Shares of fuboTV (FUBO 2.30%) have been on a rollercoaster since the company launched its initial public offering (IPO) in early October. After spiking more than 400%, the stock has been tumbling the last several trading sessions.
On Monday, the stock is off another 11% as of 10:05 a.m. EST, bringing its recent decline to more than 35%.
The drop gained momentum late last week after an analyst said the $40 stock is only worth $8.
The firm issuing the short call is LightShed Partners, led by Richard Greenfield. LightShed says fuboTV stock is the "most compelling short" it has discovered, and that the previous run-up in the share price was "egregious," as reported by Barron's.

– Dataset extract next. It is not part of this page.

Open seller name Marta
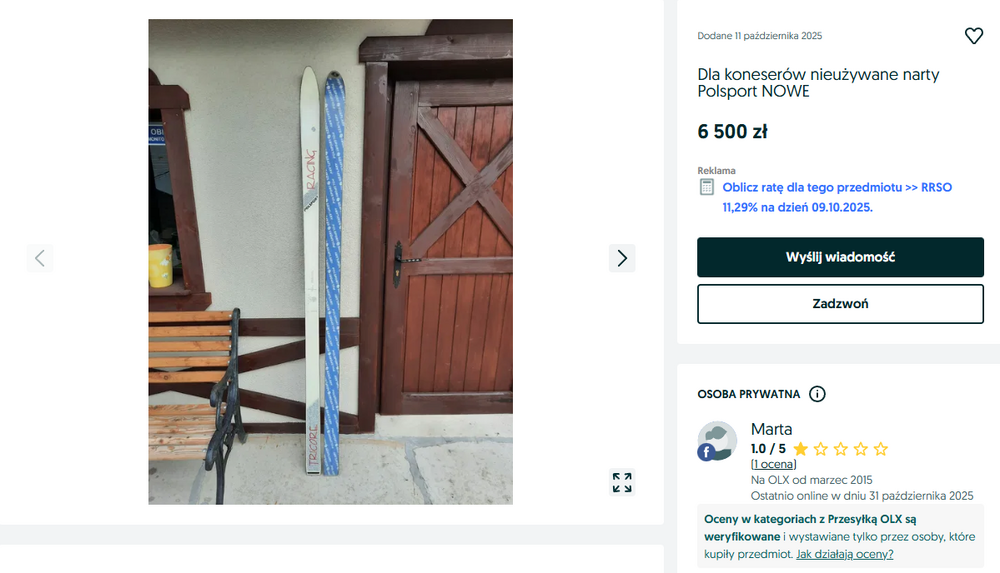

Investors who already purchased fubo stock, or those who are looking into it after the recent drop, should read the short report. It's always beneficial to see both sides of an argument about an investment. That's what makes a market, after all.
The business itself is showing strong growth. The company had slightly more than 300,000 subscribers in 2019, but it was up to 455,000 paid subscribers as of the quarter ended Sept. 30, representing a 58% gain over the prior-year period.
But the sharp share price increase has also driven the valuation to lofty levels. Even after the 35% drop, the stock has a market capitalization of almost $3 billion, giving it a current price-to-sales ratio of more than 12.
Investors who have done the research and believe in the long-term story should consider the drop an opportunity. But that should come after they have read the other opinions and thought through all the factors making up the growth story.